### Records
___

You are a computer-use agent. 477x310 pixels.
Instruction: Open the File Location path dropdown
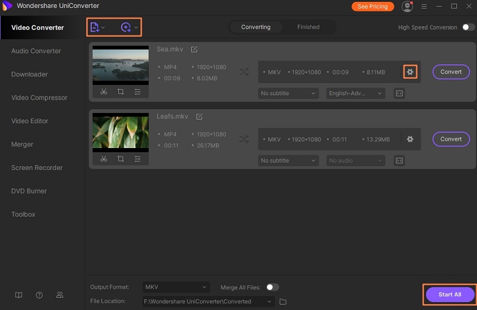pos(209,302)
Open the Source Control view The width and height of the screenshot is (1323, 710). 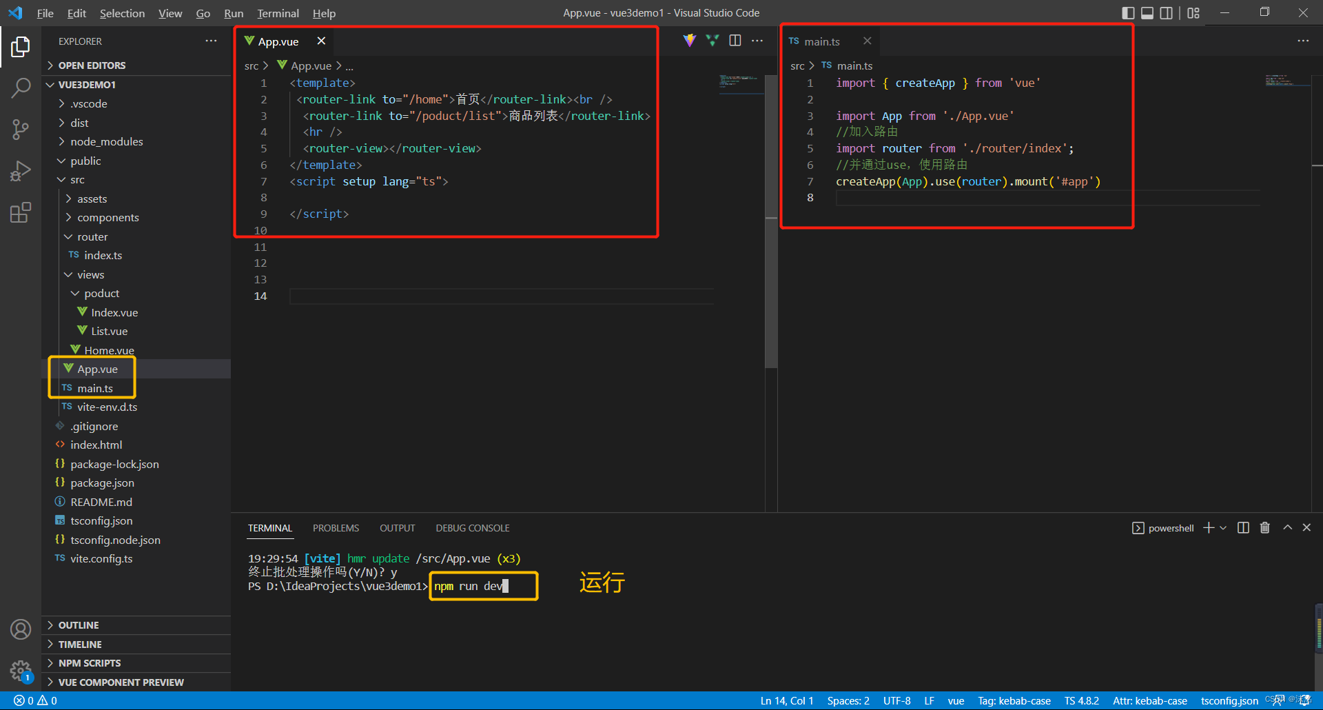(x=21, y=130)
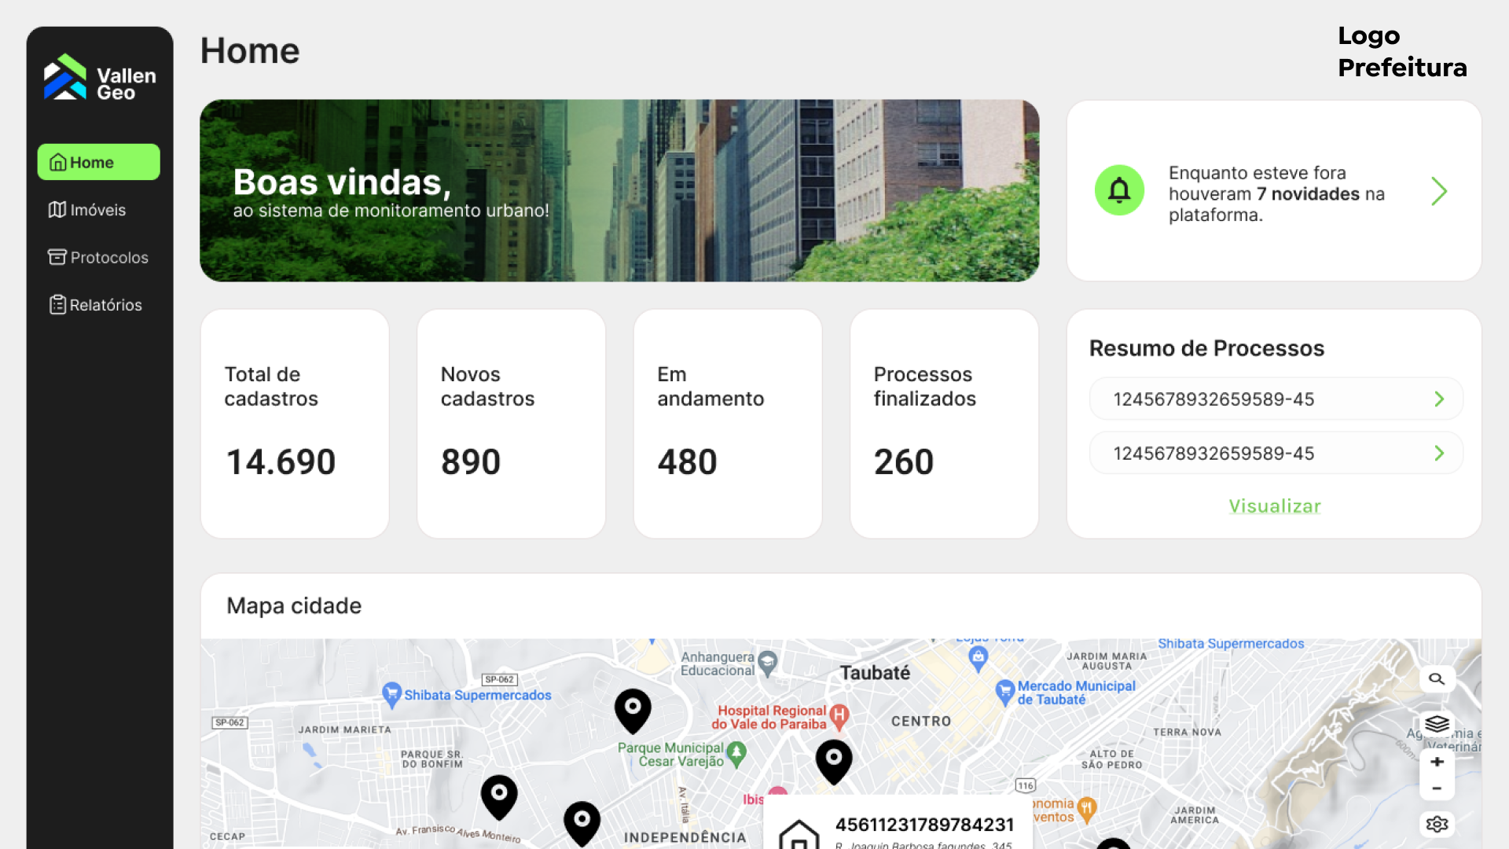1509x849 pixels.
Task: Zoom in the map with plus
Action: [1437, 762]
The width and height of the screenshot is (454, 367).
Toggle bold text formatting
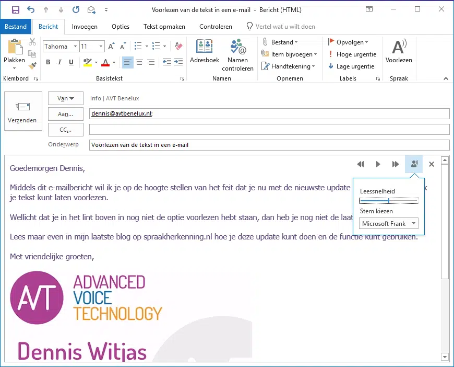pos(48,63)
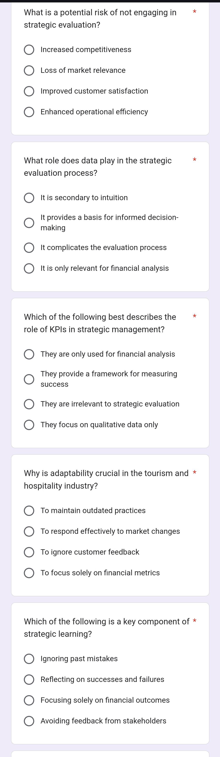Select 'It provides a basis for informed decision-making'
The width and height of the screenshot is (220, 757).
[x=29, y=223]
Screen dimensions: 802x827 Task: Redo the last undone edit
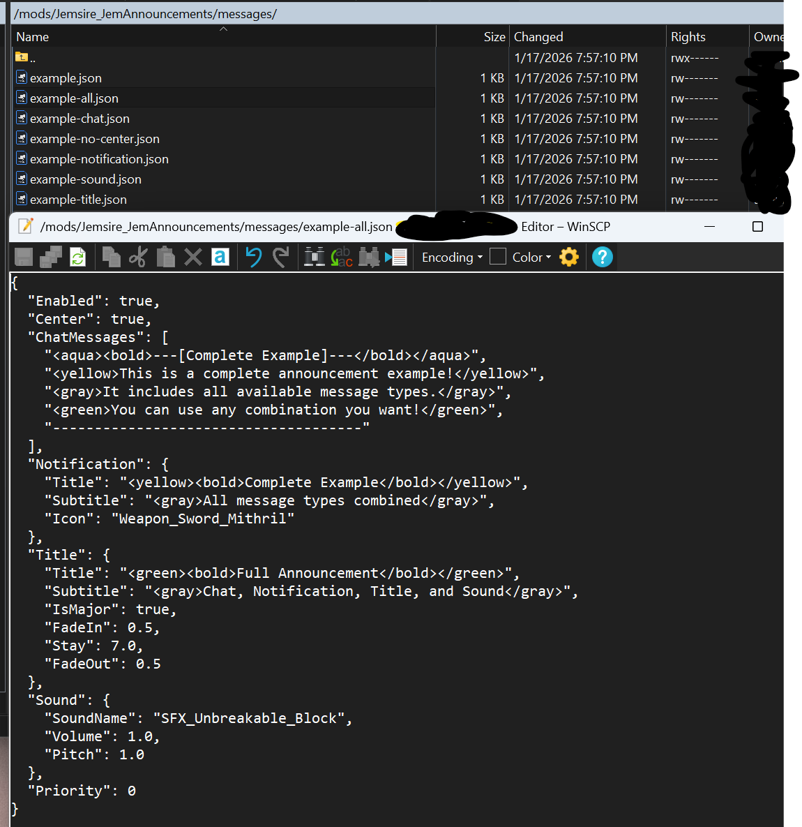coord(280,257)
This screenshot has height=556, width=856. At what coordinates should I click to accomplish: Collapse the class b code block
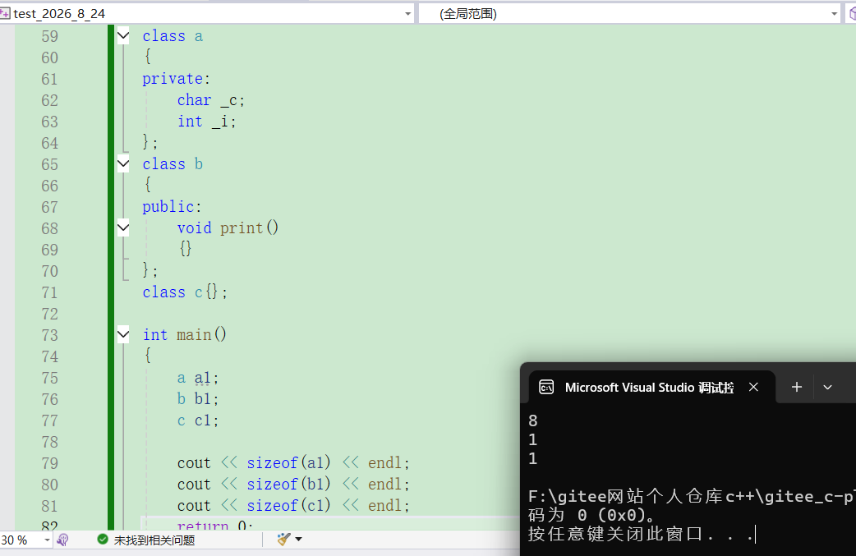123,164
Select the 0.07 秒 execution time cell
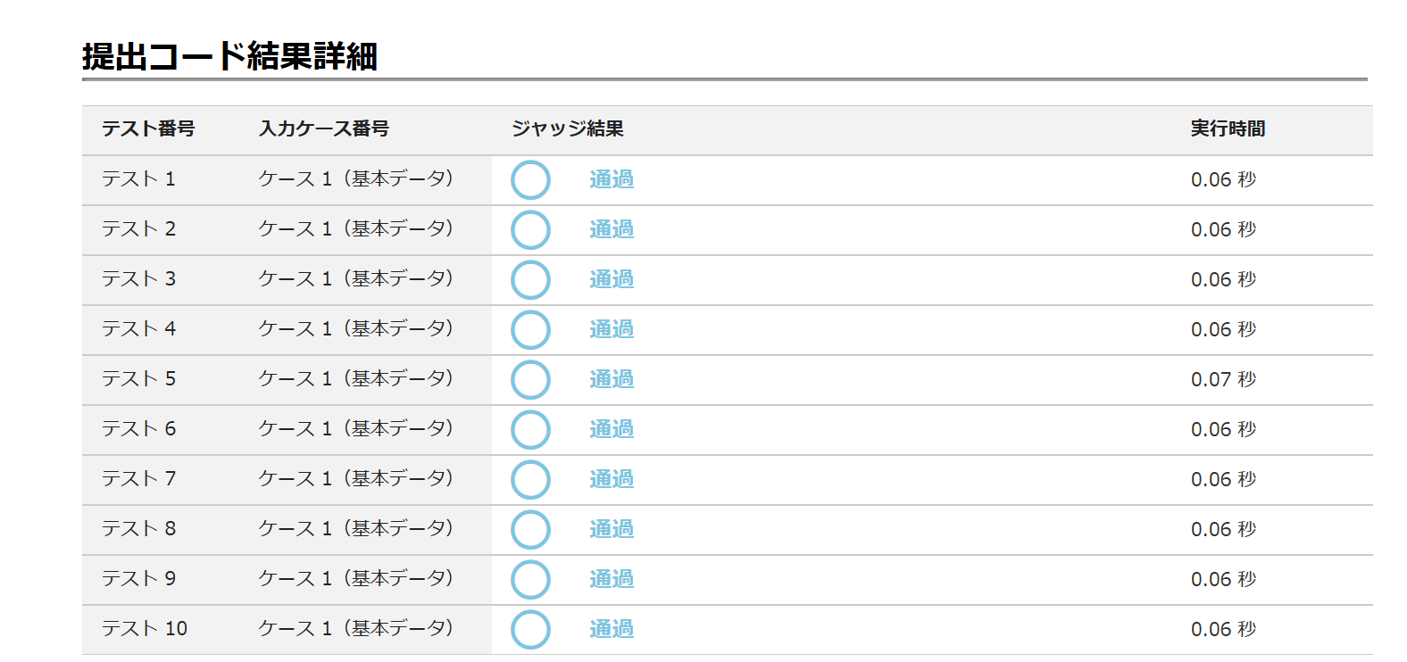Viewport: 1407px width, 662px height. pyautogui.click(x=1223, y=379)
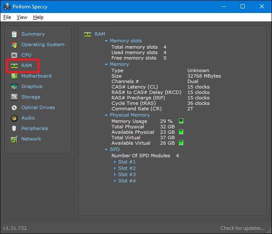The image size is (272, 234).
Task: Click the Optical Drives disc icon
Action: pyautogui.click(x=14, y=107)
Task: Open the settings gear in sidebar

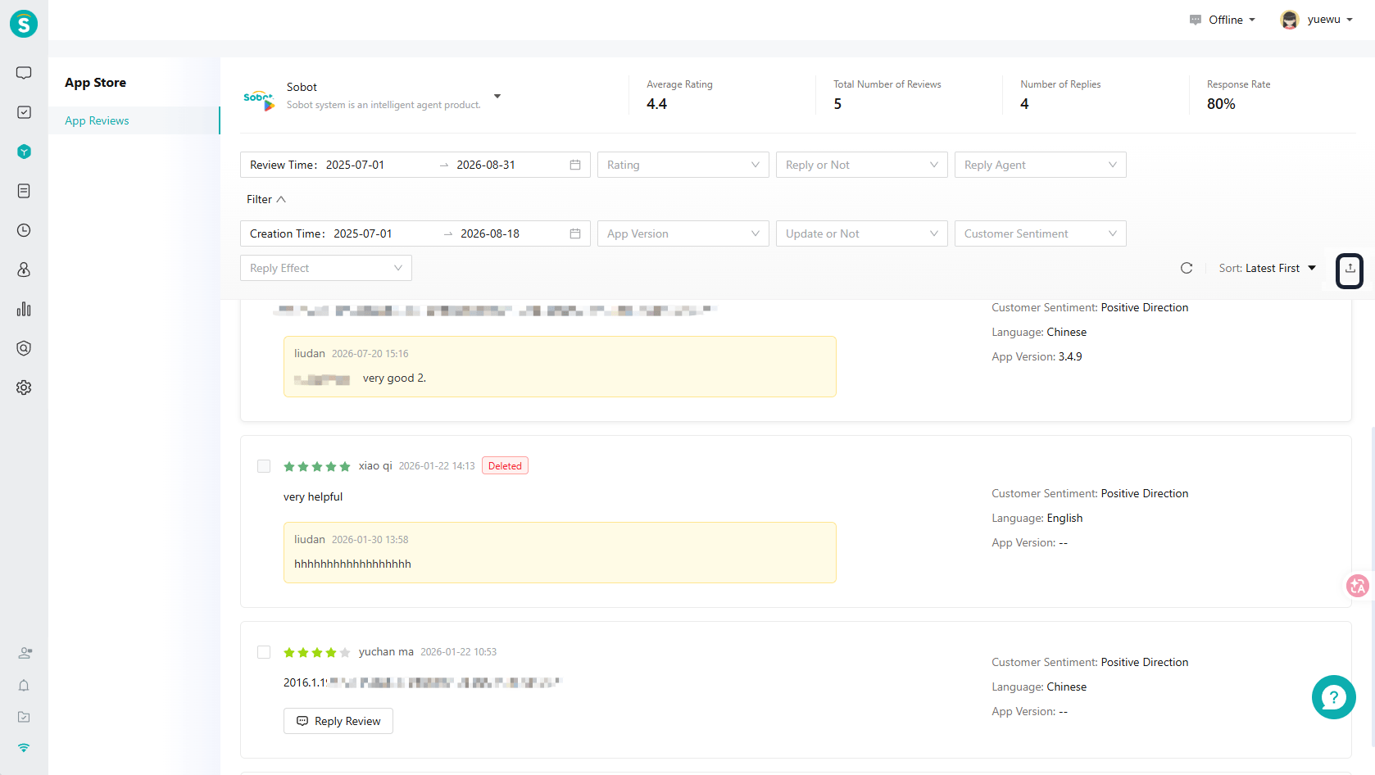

___

### Task description
Reproduce the stretch of lines from the one containing "The width and height of the screenshot is (454, 367)." through the one containing "[x=29, y=223]", both included, without the pictures.

### Exercise answer
The width and height of the screenshot is (454, 367).
Toggle bold text formatting
pos(48,63)
Select 'It provides a basis for informed decision-making'
The width and height of the screenshot is (220, 757).
[x=29, y=223]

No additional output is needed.